The McCulloch Foundation, formed by John, is a nonprofit organization that preserves historic buildings in Oregon and then remodels them. The foundation also works on affordable housing opportunities through the "sharewell model," which transforms homes into a shared housing community where people who've faced similar challenges buy into the property with a guaranteed rate of return.
Since it was established in 2016 the foundation has purchased and remodeled 20 historic homes, including the Lake Oswego Home at 49 Briarwood Road.
In 2015, McCulloch was in contact with the Lake Oswego Preservation Society — a nonprofit organization that works to preserve, protect and advocate for the City's built heritage — and the home's developer. When he found out about the society's attempt to save the house from being demolished, he said he had two days to decide whether to purchase the home. McCulloch wrote a check to buy the property for about $600,000 after briefly viewing it.
"Historic homes create a sense of place and community that people kind of forget," said McCulloch, adding that when all the historic homes are gone in an area, "it feels like Everywhere, USA."
McCulloch said it's especially important to preserve older homes in cities like Lake Oswego.
"We know that this huge amount of change is coming to the greater Portland metro area. (It) has been one of the hottest places for real estate investors in the country," McCulloch said.
He added that when that change happens, which is inevitable, the mission of the foundation is to steward thoughtful alterations to the built environment and build affordable homes to alleviate the homeless problem throughout the area.
While the Lake Oswego home is not built to be an affordable home, McCulloch said preserving it benefits the environment and the area's history.

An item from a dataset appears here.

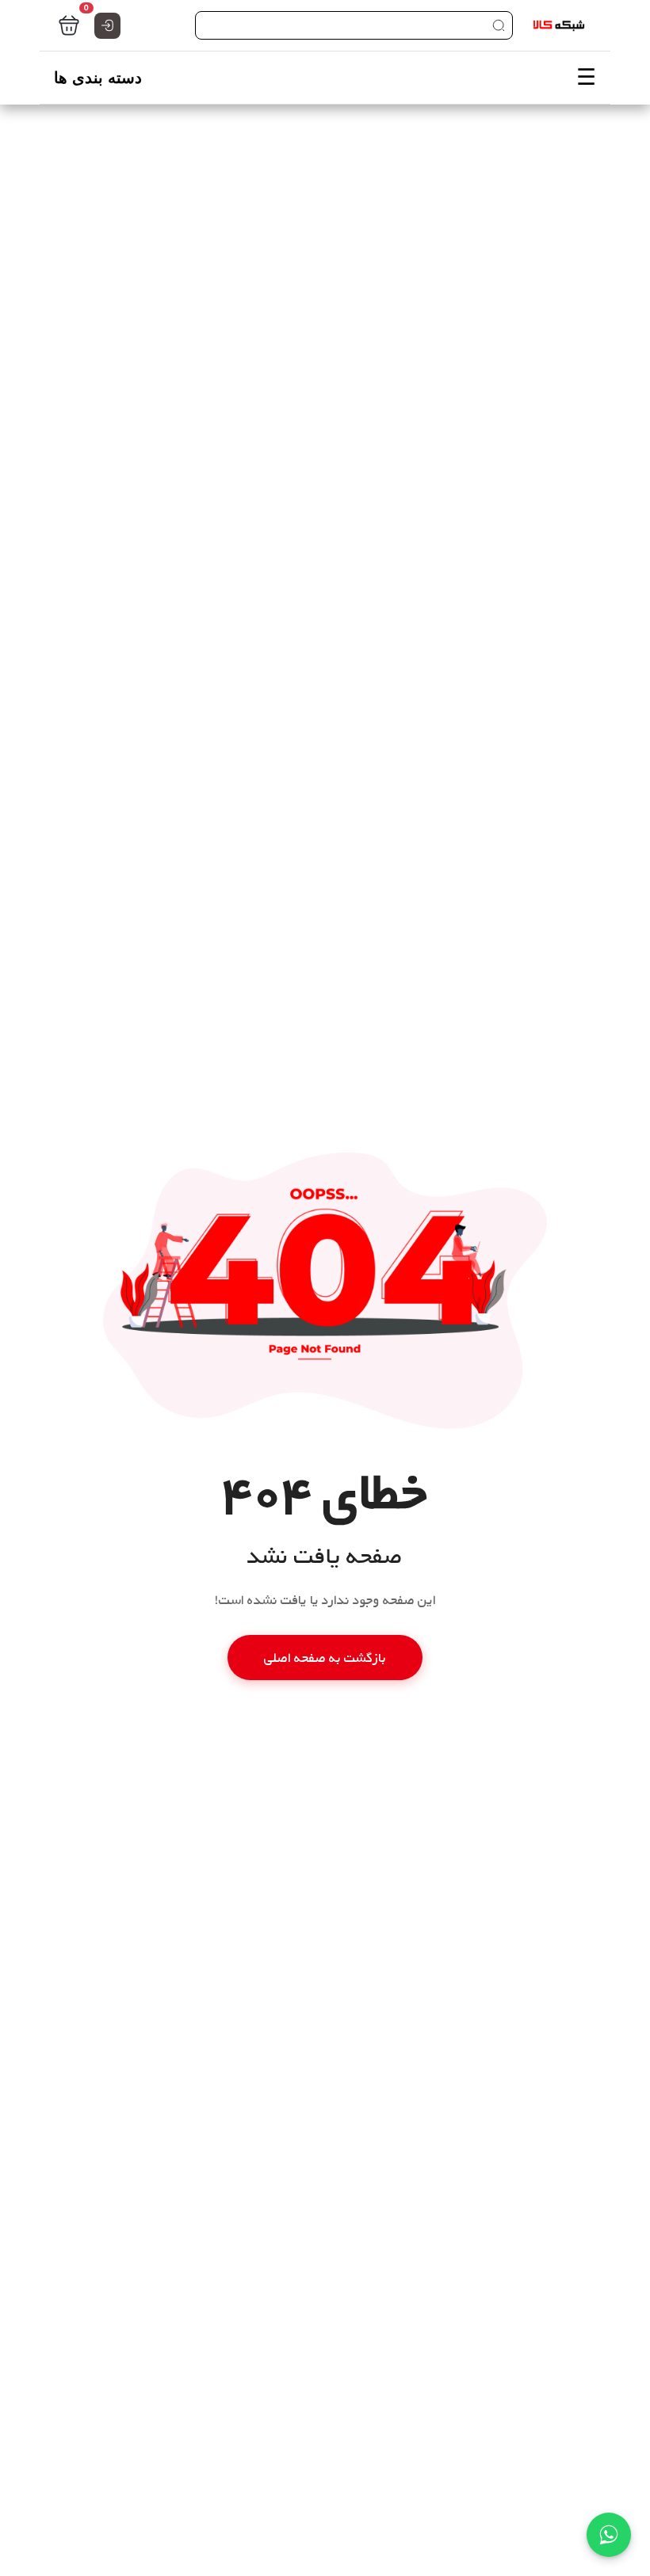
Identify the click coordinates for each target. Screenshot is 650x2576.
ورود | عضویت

"The greenest house is the one that already exists," McCulloch said. "For the economy, it's that when you have a really neat old tradition like Lake Oswego has with the great old homes throughout, that gives the community a sense of place, that makes it valuable."
Rachel Verdick, president of the society, agrees with McCulloch and said historic home preservation is important to the City's history as well as the future with regards to sustainability.

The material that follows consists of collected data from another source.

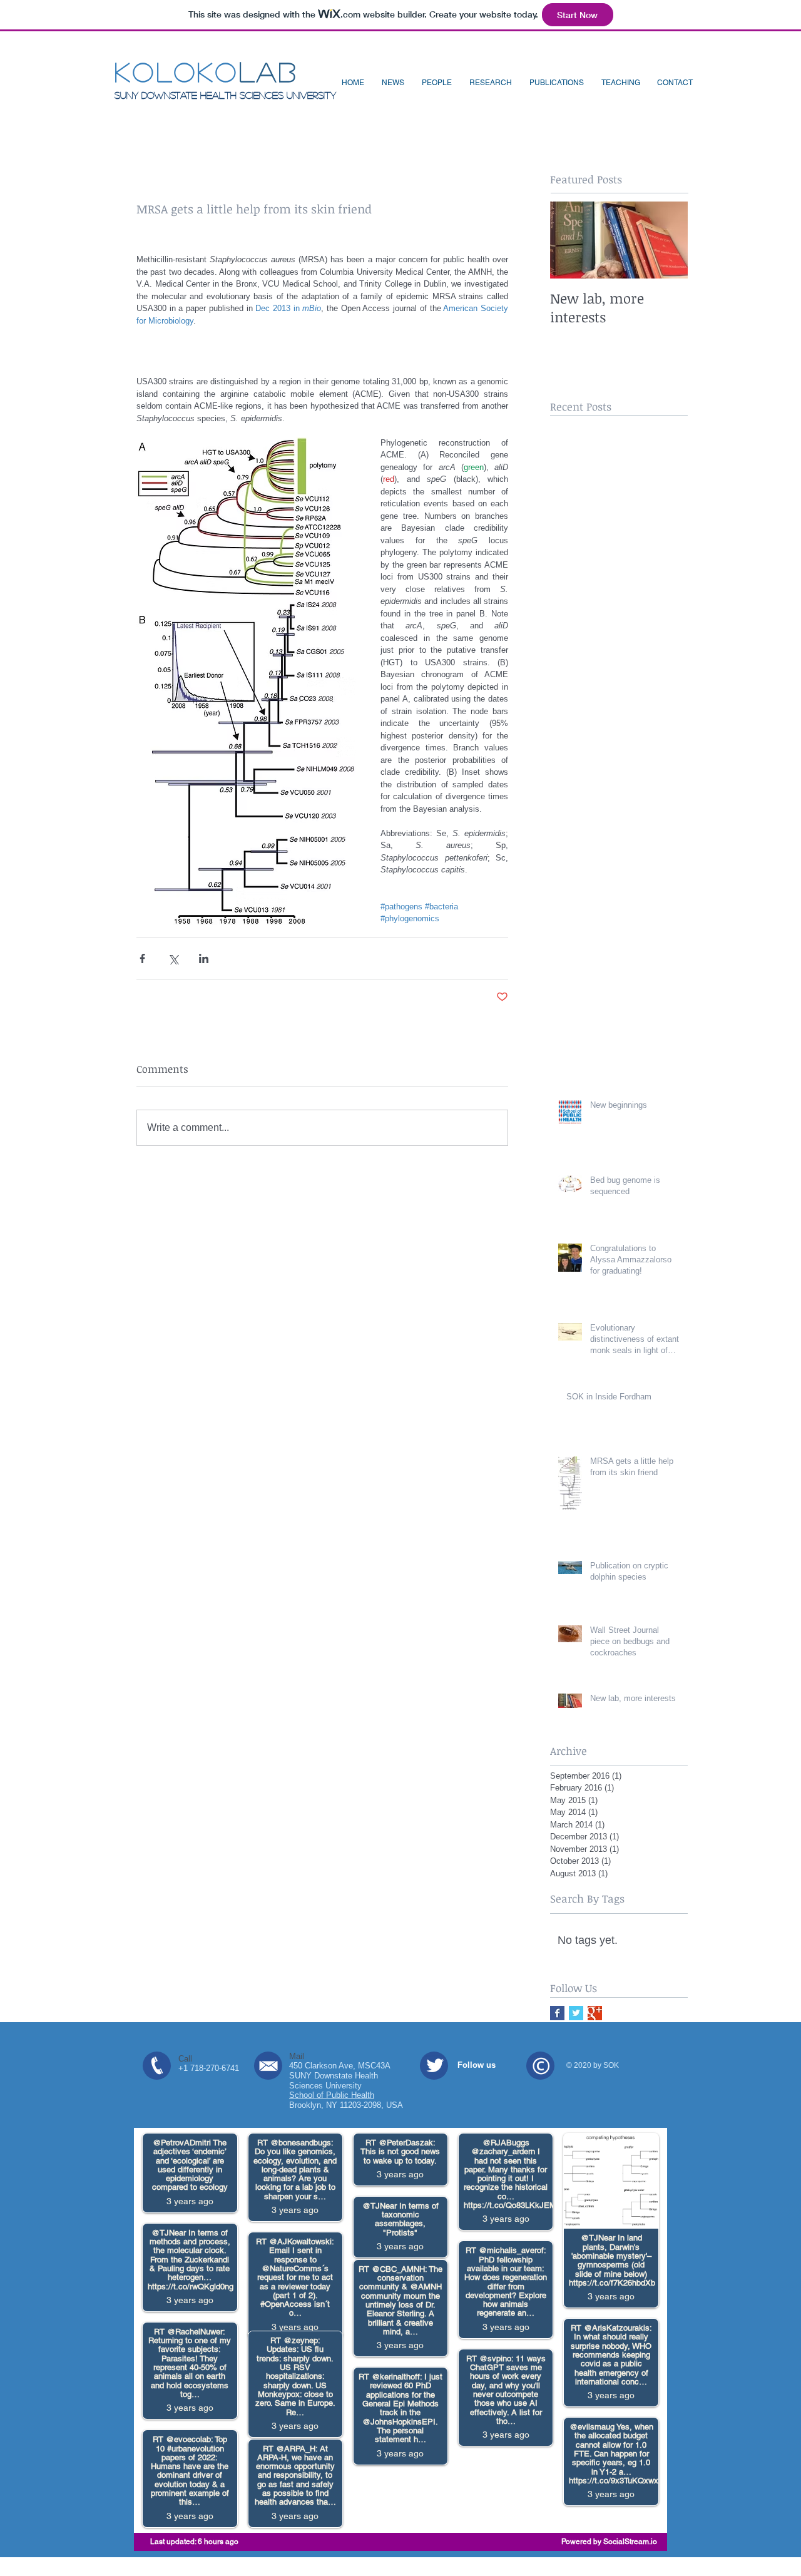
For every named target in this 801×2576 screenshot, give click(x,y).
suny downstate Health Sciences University (225, 95)
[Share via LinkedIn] (204, 958)
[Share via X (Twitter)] (173, 958)
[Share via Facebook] (142, 958)
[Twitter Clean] (435, 2065)
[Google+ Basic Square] (595, 2013)
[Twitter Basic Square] (576, 2013)
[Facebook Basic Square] (557, 2013)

"In Lake Oswego there aren't a lot of houses built in the 1910 era and it was still in very good condition," Verdick said. "It was an opportunity to save a piece of our history."
McCulloch said bungalows are popular in Oregon and the Briarwood home includes rustic materials and stones, and also gives off a Timberline Lodge vibe.

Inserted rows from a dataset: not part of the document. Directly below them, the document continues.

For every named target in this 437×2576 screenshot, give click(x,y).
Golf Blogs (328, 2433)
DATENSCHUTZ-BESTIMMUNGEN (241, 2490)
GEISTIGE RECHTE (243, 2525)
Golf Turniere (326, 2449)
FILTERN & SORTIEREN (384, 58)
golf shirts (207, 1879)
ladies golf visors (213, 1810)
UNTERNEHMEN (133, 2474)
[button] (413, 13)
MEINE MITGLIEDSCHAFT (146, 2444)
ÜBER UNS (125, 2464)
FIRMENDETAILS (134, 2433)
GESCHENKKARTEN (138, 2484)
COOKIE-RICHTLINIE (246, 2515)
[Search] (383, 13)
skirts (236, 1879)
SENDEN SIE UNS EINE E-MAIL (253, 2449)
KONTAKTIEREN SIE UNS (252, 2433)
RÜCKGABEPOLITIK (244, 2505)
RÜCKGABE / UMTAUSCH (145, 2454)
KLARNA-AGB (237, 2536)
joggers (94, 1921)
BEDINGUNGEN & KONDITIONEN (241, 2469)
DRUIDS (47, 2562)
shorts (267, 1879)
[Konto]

"It has the warmth, uniqueness and craftsmanship," McCulloch said, adding that the Briarwood home hails from the bygone era, where people took more time and effort to create beautiful homes. "There's this amazing hand-done masonry on the house with big rocks."
The house was also designed by the well-known Portland architect Joseph Jacobberger and is about 3,000 square feet with three bedrooms.
The home was remodeled to be put on the market and will be listed just below $1.5 million.
"When you go about trying to prevent the fabric of society from being torn down, typically the approach is to educate people or advocate, and our model is just action," McCulloch said. "That's been so much more effective … It's amazing how much effort goes into educating people in general about architecture to try to save it, but it's possible to both have people interested in profit motives and doing the right thing."
The McCulloch Foundation was a recipient of the Lake Oswego Preservation Society's Morgan Award, which Verdick said is given to members of the community who have made significant strides in preserving Lake Oswego's built environment.
Verdick said the society gave the award to "John and the McCulloch Foundation for helping step in and purchase and do rehabilitation work in such a respectful manner."
"I think what I like about that remodel is he really maintained the craftsmanship that could be found within structure," said Verdick, adding that it's now a very livable house for a modern-day family. "Historic homes, they add to our sense of place and they are a physical representation of our community's history so I feel they're very valuable, and when you have the home that has been cared for and truly unaltered, I think they warrant special attention. It's very exciting to me that John stepped in and did this."